The same question have been asked here. But almost all the answers given there use the idea of squeezing one way or another, even this geometric proof uses the idea of squeezing. So, here is my question; how to prove
$$ \lim_{x\to 0}\frac{\sin x}{x}=1 $$ without the idea of squeezing involved.

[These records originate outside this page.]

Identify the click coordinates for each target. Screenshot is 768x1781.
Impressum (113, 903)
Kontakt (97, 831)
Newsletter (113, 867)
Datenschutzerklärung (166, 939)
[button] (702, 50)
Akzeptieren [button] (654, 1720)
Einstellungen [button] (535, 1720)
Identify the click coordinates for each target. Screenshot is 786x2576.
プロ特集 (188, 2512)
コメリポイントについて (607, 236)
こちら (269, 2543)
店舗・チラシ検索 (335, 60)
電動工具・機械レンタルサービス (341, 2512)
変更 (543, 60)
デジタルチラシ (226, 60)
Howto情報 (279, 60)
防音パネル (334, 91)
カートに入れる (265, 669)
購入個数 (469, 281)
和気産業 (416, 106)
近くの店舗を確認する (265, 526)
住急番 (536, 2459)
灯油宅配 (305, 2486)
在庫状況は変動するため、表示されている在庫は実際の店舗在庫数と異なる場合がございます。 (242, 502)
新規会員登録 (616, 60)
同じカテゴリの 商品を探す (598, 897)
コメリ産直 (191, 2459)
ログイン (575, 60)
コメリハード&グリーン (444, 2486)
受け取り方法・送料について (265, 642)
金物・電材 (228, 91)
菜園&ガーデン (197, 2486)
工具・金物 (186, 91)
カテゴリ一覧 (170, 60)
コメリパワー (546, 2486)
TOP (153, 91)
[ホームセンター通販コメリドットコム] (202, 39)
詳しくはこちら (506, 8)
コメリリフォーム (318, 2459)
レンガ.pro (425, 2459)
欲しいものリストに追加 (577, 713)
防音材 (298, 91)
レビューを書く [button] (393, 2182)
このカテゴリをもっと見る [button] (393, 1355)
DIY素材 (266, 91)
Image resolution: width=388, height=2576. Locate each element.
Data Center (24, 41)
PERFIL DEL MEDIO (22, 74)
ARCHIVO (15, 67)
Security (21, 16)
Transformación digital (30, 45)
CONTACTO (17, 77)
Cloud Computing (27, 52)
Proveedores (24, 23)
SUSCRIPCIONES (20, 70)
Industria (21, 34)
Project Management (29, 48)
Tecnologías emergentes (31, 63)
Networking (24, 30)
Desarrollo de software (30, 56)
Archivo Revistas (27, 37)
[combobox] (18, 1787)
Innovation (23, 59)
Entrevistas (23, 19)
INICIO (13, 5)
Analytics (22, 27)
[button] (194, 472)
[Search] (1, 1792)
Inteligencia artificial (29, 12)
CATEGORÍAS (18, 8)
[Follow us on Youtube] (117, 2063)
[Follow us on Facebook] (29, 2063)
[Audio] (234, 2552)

Edited: No offense, but proofs of limits using integrals or derivative(or any other concepts that are defined using limits) to me is like building a house starting from the roof. So I am not looking for those kind of proofs.

Answer 1

Use Taylor expansion of $\sin$ around zero. You have

$$\sin(x) = x+o(x)\,,$$

from which that limit follows immediately.

Answer 2

You can find the limit using geometry! It emerge when calculating the limit of the area of a regular $n$-gone inscribed on a circle of radius $r$. The limit of the area as $n\to\infty$ must be equal to the area of the circle $\pi r^2$. Imposing that and you will solve your limit. Some comments: the relevant limit that must be equal to the area of the circle is given by $$ r^2\pi\lim_{n\to\infty}\frac{\sin(2\pi/n)}{2\pi/n}. $$ Your limit is recover using the substitution $2\pi/n\mapsto x$ ($\infty\mapsto0$). The argoument of the limit follow by considering a subdivision of the $n$-gone in $n$ triangles that have the hipotenuse equal to the radius of the circle. The area of the triangle is found to be $$ A_T=r^22\frac{\cos(\pi/n)\sin(\pi/n)}{2} $$ that is equal to $$ r^2\frac{\sin(2\pi/n)}{2} $$ by the duplication formula. Clearly the area of circle $A_\mathcal{C}=\pi r^2$ is the limit of $nA_T$ when $n\to\infty$. Remember that in order to obtain the correct limit you have to multiply by $1$ written as $\pi/\pi$ and writing $n$ as $\frac{1}{1/n}$.

Answer 3

I might be wrong, but I wager that starting from geometric definition of sine, what you are asking is impossible. The reasoning is simple. Although very easy to visualize, we actually have no clue what the value of $\sin x$ is exactly, except for some special $x$'s. It is inevitable that we approximate $\sin x$ the best we can and apply squeeze theorem to that.

Note that starting with definition $\sin x = \sum_{n=0}^\infty (-1)^n\frac{x^{2n+1}}{(2n+1)!}$, there is no squeezing needed, but then the problem is trivial since by definition $\lim_{x\to 0}\frac{\sin x}{x} = \sin'(0)$.